_Text provided_

────────────────────

- Born: October 30, 1964 Columbus, Mississippi, U.S.
- Died: July 23, 2020 (aged 55) Wilmington, North Carolina, U.S.
- Education: San Jacinto College (AA) Mississippi State University (BA, MS, PhD)
- Occupations: Conservative columnist, professor of criminology

= Mike Adams (columnist) =

American writer

Michael Scott Adams (October 30, 1964 – July 23, 2020) was an American conservative political columnist, writer and professor of criminology at the University of North Carolina Wilmington. He became known for his outspoken opinions, frequently attracting controversy. When he did not receive a promotion to full professor, he filed a lawsuit against the university and eventually won. After many conflicts with students and national coverage of his controversial social media and blog posts, public pressure to have him removed grew and he was eventually asked to retire. Twenty-one days after reaching a retirement settlement with the university, he was found dead in his home with a gunshot wound to the head.

────────────────────

Dataset items

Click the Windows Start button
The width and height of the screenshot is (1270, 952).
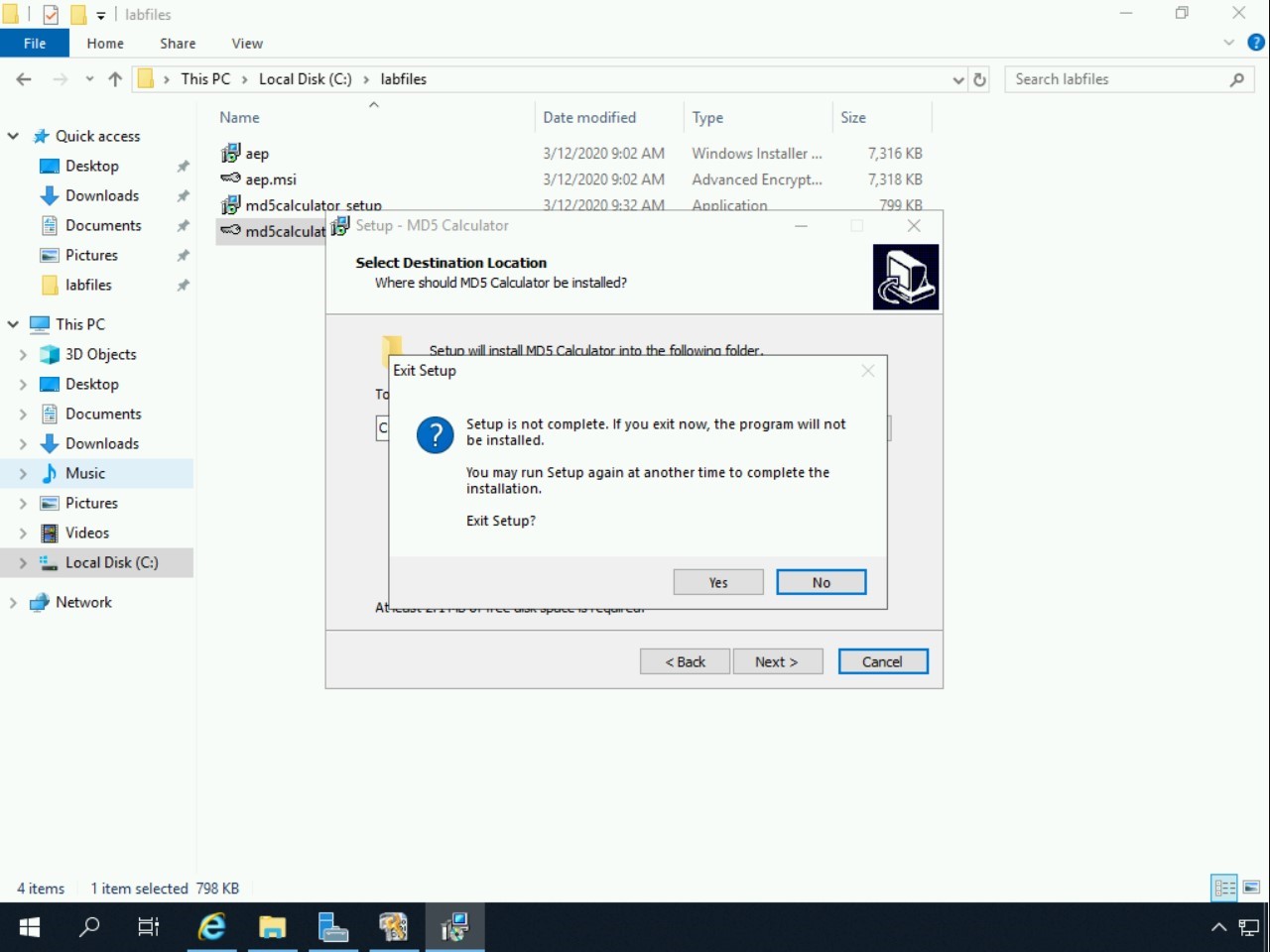coord(30,927)
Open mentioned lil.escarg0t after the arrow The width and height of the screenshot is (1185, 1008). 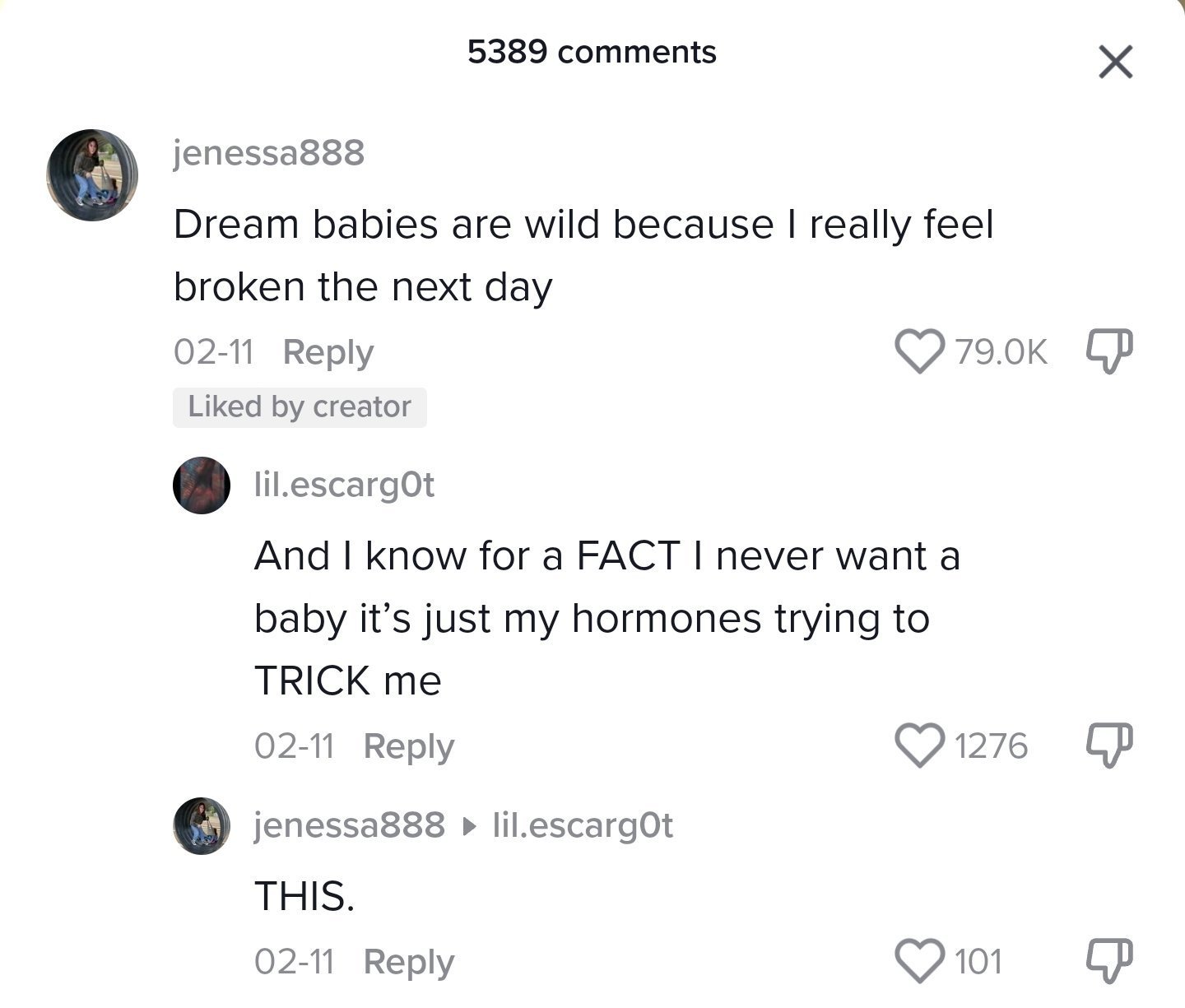coord(582,825)
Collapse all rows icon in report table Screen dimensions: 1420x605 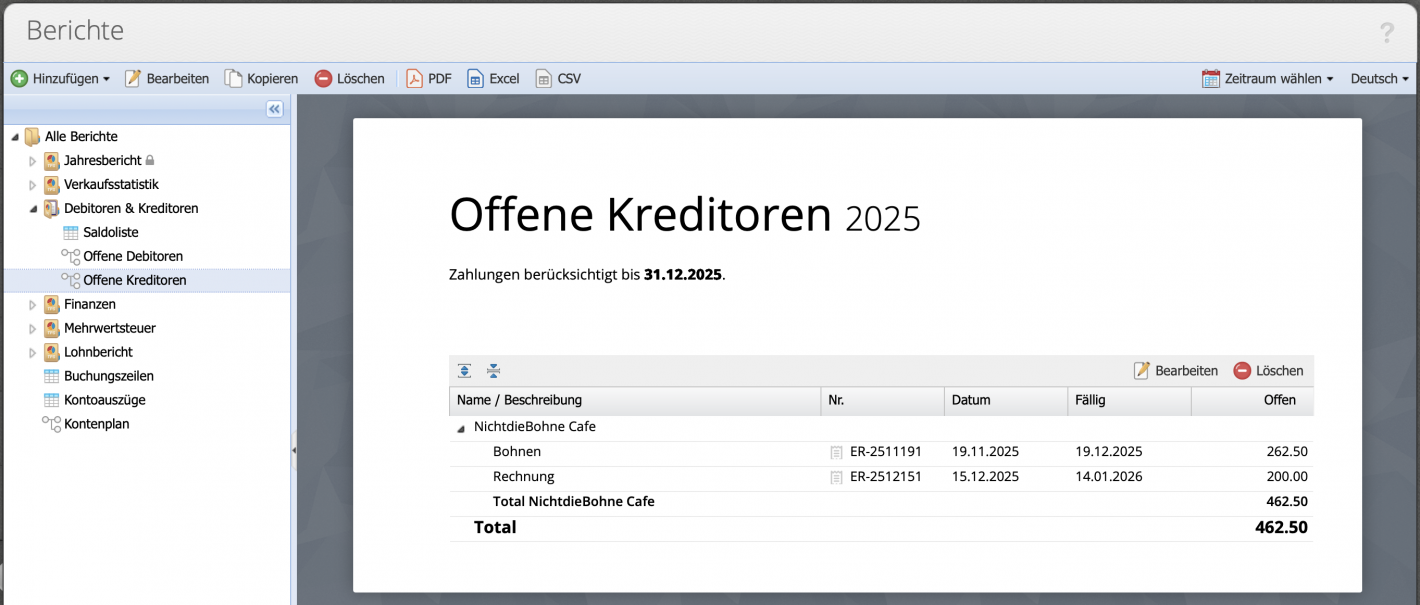(x=493, y=371)
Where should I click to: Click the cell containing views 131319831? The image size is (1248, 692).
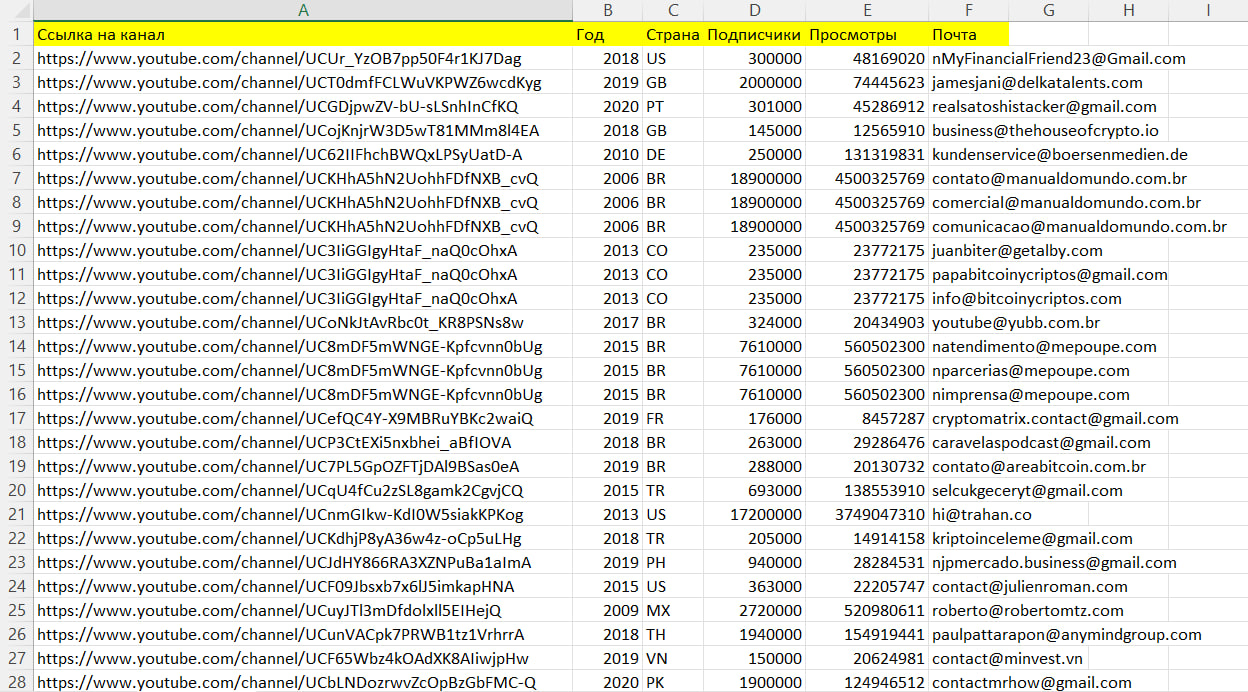coord(866,154)
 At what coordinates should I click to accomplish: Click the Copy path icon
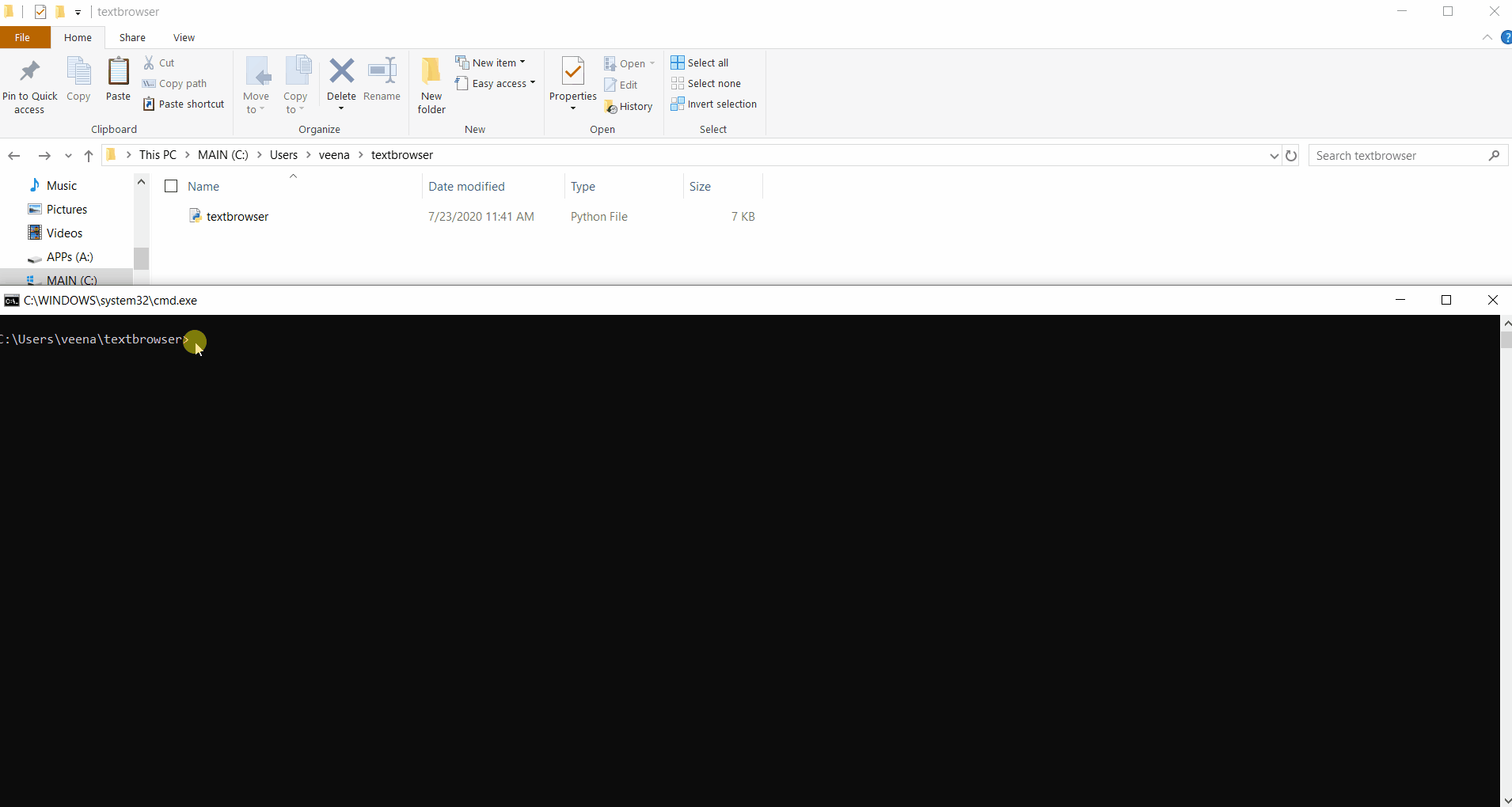pyautogui.click(x=175, y=83)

────────────────────

_Exercise task 1_
Could you turn the paragraph in the Mike Adams biography that begins "Michael Scott Adams (October 30, 1964" into a short bulleted list that keeps its main facts?
_Exercise task 2_
Can you shift every coordinate in the answers by -94 and write out again the stretch of the dataset items from the line containing "Where should I" through the end of the dataset items, requests included, with the pictures left out?

_Result 1_
- Michael Scott Adams (October 30, 1964 – July 23, 2020) was an American conservative political columnist, writer, and professor of criminology at the University of North Carolina Wilmington.
- His outspoken opinions frequently attracted controversy.
- When he was not promoted to full professor, he sued the university and eventually won.
- After many conflicts with students and national coverage of his controversial social media and blog posts, public pressure to remove him grew, and he was eventually asked to retire.
- Twenty-one days after reaching a retirement settlement with the university, he was found dead in his home with a gunshot wound to the head.

_Result 2_
Where should I click to: Click the cell containing views 131319831? The image size is (1248, 692).
coord(772,60)
 At what coordinates should I click to accomplish: Click the Copy path icon
pyautogui.click(x=81, y=-11)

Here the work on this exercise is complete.